Я заползла под одеяла и лежала, слушая, как вода капает с крыши. Живот болел от страха и от голода. Весна, надежды и боги, казалось, были очень далеки, и я обращалась к каждому богу, которого могла вспомнить, — от великой Бригиты до Цернунна, рогатого бога, умолот их, чтобы от нашего двора больше не потребовалось никаких жертв.

На следующее утро я проснулась и увидела мать, спящую на стуле возле кровати брата, закутанную в меховой плащ. Уголь давно прогорел в жаровне у ее ног. Она выглядела такой усталой и жалкой, что я соскочила с кровати, подкралась к ней по устланному камышом полу и положила голову ей на колени. Мать сонно заворочалась, протянула руку и погладила мои волосы пальцами, показавшимися мне горячими и сухими по сравнению с моим лбом.

— Это когда-нибудь кончится? — прошептала я.

— Конечно, дитя, конечно, — успокоила меня она, постепенно приходя в себя. — Все имеет свой конец, и хорошее, и плохое.

— Но если нет… если все пойдет так, как сейчас… о каком ритуале поехал узнавать Катбад?

Я почти надеялась, что мама опять заснет и не ответит на мой вопрос. Помолчав, она начала накручивать локон из моих волос себе на палец. А когда заговорила, ее шепот был таким же слабым, как и мой собственный.

— Говорят, что в старые времена в праздник Белтейн в качестве человеческой жертвы приносили короля, как приносят в жертву быка на Самхейн. Такие ритуалы угасли во времена империи. Но мысль жива по-прежнему: король должен сделать все ради блага своего народа… и в очень скверные времена это означает, что он должен пожертвовать собой.

При этих словах у меня свело желудок. Я каким-то образом предчувствовала нечто подобное, но, как многие ужасные вещи, зло бесформенно, пока кто-то не назовет его по имени. От страха мой голос сел и был едва слышен.

— В ткацкой женщины говорят, что настолько плохо не было никогда…

— Они всегда говорят так, когда дела принимают дурной оборот, — тихо ответила мать. — Потом она внезапно села, полностью очнувшись. Протянув руку, она взяла меня за подбородок, подняла мою голову и посмотрела прямо в лицо.
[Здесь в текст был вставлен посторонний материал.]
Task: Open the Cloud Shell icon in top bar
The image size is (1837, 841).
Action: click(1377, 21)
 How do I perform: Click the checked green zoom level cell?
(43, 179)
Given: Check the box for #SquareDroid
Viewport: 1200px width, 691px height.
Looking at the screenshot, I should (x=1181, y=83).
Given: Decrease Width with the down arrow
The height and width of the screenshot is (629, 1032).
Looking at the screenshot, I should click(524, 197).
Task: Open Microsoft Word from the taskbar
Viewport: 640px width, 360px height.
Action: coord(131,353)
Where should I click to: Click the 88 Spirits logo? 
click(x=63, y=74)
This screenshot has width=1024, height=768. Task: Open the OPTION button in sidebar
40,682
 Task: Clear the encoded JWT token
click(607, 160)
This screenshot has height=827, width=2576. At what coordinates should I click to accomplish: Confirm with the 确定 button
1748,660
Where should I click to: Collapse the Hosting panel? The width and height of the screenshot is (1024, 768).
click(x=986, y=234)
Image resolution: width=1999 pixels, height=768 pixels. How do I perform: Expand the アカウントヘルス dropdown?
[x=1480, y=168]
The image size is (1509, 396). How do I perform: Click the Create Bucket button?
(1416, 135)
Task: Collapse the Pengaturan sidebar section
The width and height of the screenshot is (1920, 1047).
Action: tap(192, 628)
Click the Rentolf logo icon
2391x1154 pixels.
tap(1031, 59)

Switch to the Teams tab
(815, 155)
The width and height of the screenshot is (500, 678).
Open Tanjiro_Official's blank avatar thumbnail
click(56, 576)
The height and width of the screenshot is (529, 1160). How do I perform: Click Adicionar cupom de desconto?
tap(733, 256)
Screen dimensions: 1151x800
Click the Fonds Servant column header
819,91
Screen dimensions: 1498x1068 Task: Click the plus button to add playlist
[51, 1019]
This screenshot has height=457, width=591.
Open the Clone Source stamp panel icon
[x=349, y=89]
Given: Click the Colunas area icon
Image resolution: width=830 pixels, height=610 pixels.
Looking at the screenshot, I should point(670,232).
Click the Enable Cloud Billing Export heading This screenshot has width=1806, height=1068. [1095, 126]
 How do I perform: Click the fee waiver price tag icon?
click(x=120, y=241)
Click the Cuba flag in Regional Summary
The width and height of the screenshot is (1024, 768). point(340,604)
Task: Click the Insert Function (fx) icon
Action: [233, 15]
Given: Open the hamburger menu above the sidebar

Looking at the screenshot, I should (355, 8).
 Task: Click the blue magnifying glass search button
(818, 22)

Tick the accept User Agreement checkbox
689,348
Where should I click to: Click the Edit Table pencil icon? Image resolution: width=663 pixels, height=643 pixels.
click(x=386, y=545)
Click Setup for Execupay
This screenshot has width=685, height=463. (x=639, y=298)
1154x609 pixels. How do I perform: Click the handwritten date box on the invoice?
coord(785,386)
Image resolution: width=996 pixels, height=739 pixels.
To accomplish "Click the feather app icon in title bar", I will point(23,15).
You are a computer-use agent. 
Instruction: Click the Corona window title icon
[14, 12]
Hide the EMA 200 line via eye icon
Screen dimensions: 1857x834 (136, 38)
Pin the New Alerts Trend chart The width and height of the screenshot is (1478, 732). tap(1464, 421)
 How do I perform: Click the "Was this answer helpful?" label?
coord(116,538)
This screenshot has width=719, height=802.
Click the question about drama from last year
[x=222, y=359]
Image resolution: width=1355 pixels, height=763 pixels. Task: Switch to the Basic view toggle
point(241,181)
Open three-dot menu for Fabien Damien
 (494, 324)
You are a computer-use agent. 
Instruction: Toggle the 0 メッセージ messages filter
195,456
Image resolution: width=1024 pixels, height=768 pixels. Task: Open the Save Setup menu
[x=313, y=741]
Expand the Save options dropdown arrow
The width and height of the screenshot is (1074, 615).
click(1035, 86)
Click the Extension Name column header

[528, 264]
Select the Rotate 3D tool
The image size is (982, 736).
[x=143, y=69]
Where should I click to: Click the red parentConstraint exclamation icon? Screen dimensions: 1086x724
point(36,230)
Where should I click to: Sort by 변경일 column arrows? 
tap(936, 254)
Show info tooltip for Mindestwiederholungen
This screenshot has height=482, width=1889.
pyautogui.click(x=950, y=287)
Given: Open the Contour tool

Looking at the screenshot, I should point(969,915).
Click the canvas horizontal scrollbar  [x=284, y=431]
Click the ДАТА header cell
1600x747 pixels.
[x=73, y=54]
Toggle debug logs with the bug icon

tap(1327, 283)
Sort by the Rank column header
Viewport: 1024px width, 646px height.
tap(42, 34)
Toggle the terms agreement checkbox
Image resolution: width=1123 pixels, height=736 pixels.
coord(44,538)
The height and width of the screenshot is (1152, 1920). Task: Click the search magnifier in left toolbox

— Помни, Гвен, независимо от того, кто что говорит, важно понять, что нужно делать, и сделать это. Как бы тяжело это ни было и как бы тебе ни было больно. На самом деле это очень просто. Как только ты поймешь, что ты должна делать, сделай это…

Она вздрогнула и мягко улыбнулась мне. Потом откинула плащ и устало встала на ноги.

— Послушай, закутайся в него, пока я схожу на кухню и посмотрю, чем можно помочь Гледис. Бог его знает, как мы справимся с праздником Белтейн в такое-то время…

Итак, я вскарабкалась на стул, и мама закутала меня в плащ перед тем, как подойти к Нонни и сыну. Убедившись в том, что у них ничего не изменилось, она на цыпочках прошла к выходу.

— Скажи Нонни, чтобы она снова разожгла жаровню, когда малыш проснется, — предупредила она, остановившись в дверях и ухватившись рукой за косяк.

Я не знаю, как долго она простояла так, покачиваясь, прежде чем согнулась пополам и упала на пол.

— Мама! — пронзительно закричала я, забывая о спящих. Мама… мама!

Отец, спотыкаясь, соскочил с кровати, и Нонна, едва держась на ногах, тоже подошла к матери. Заплакал ребенок. Одна из служанок из большого зала бросилась вверх по лестнице, и к тому времени, когда я добралась до порога, где лежала моя мать, там столпилось столько людей, что я не смогла к ней приблизиться.